さて、前半はベートーヴェンのピアノ協奏曲第5番「皇帝」。楽譜に徹底的にこだわる高関健らしく、とても折り目正しいベートーヴェンで、もう少し小気味よさがあっていいとも感じるが、それはともかく、小山実稚恵のピアノは第1楽章冒頭のソロから力強く、そこに叙情美がにじむ。第2楽章の詩的な弱音にも引き込まれた。終始張りつめた情熱的な演奏が、高関が指揮するシティ・フィルの重厚な音と、緊密にからみ合った。
小山のアンコールはショパンのノクターン第2番。叙情的な温かさが沁みた。

後半はマーラーの交響曲第1番「巨人」。第1楽章冒頭、バンダのトランペット3本がひっくり返って興が削がれもしたが、気を取り直して耳を凝らすほど、高関らしい楽譜が透けて見えるような演奏だ。各声部の音が明瞭すぎるほど明瞭で、誇張したり、情に流されたりすることが一切ない。
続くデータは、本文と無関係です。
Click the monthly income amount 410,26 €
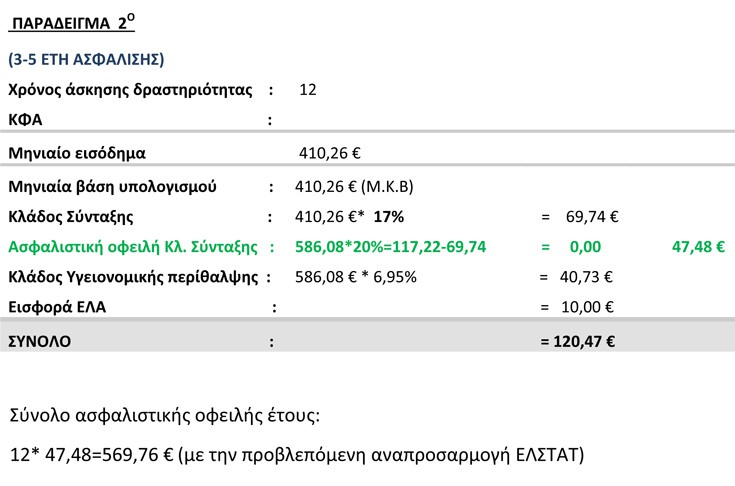Image resolution: width=735 pixels, height=486 pixels. pos(330,154)
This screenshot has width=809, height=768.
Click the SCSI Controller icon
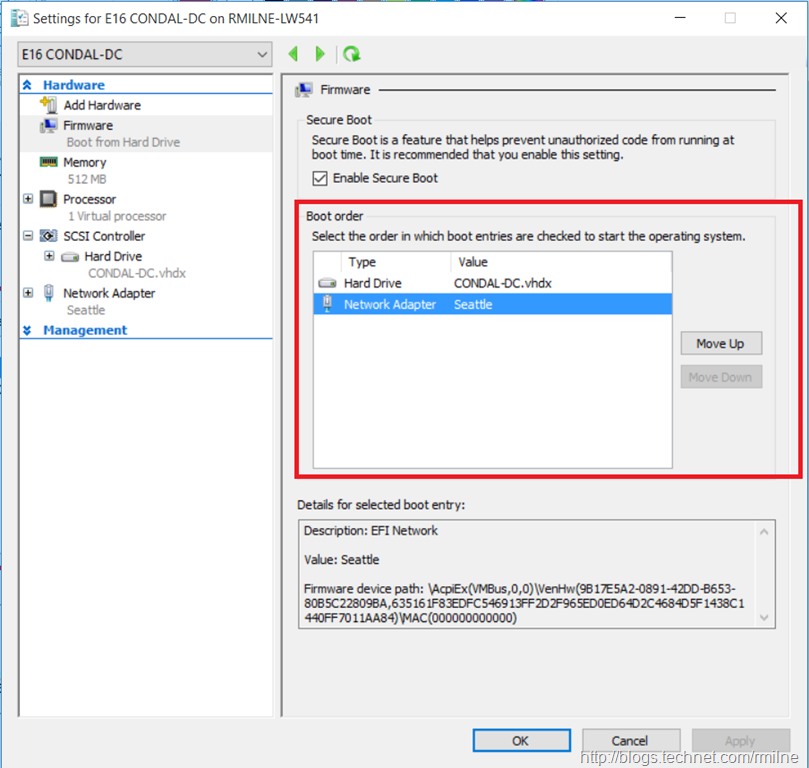coord(48,236)
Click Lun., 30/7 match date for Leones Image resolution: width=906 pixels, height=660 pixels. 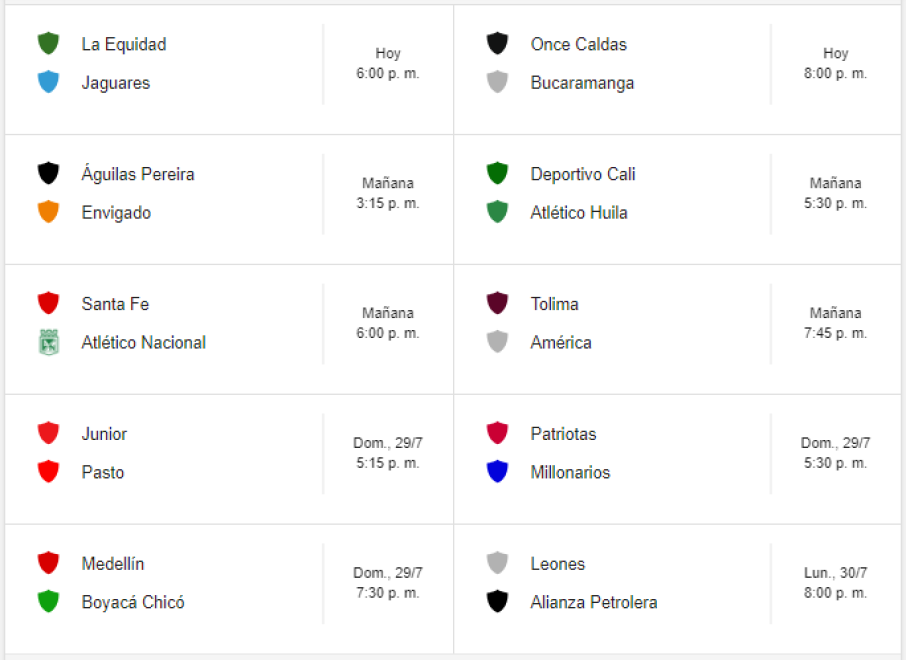click(x=835, y=573)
細部が大切にされるあまり、流れが淀むと思われたところもあるが、各声部にこだわった万華鏡のような音世界には、流れる以上の魅力があるともいえる。また個人的な印象だが、ていねいな音作りからは、若きマーラーの実直さが浮き上がるようにも感じた。
第2楽章は木管の歯切れがよく、第3楽章はコントラバスのソロにしびれた。そして第4楽章になると集中度が高まって、もはや流れの停滞云々は感じられない。ホルンのソロも素晴らしく、ホルンが起立して吹くように指示されている終結部は、トランペットとトロンボーンも加わって圧巻のエネルギーが伝わり、聴いていて興奮を強いられた。

ところで今回、楽譜はクービック校訂による2019年改訂版を(未完の状態で)入手し、日本ではじめて使用したという。
(香原斗志)
公演データ
フェスタ サマーミューザ KAWASAKI 2025
高関健指揮 東京シティ・フィルハーモニック管弦楽団
「皇帝」×「巨人」クラシックの大家たち
7月27日(日)15:00ミューザ川崎シンフォニーホール
指揮:高関 健(東京シティ・フィルハーモニック管弦楽団 常任指揮者)
ピアノ:小山実稚恵
管弦楽:東京シティ・フィルハーモニック管弦楽団
コンサートマスター:戸澤哲夫
プログラム
ベートーヴェン:ピアノ協奏曲第5番 変ホ長調 Op.73「皇帝」
マーラー:交響曲第1番 ニ長調「巨人」
ソリスト・アンコール
ショパン:夜想曲第2番 変ホ長調Op.9-2

かはら・とし
音楽評論家、オペラ評論家。オペラなど声楽作品を中心に、クラシック音楽全般について執筆。歌唱の正確な分析に定評がある。著書に「イタリア・オペラを疑え!」「魅惑のオペラ歌手50:歌声のカタログ」(共にアルテスパブリッシング)など。「モーストリークラシック」誌に「知れば知るほどオペラの世界」を連載中。歴史評論家の顔も持ち、新刊に「教養としての日本の城」(平凡社新書)がある。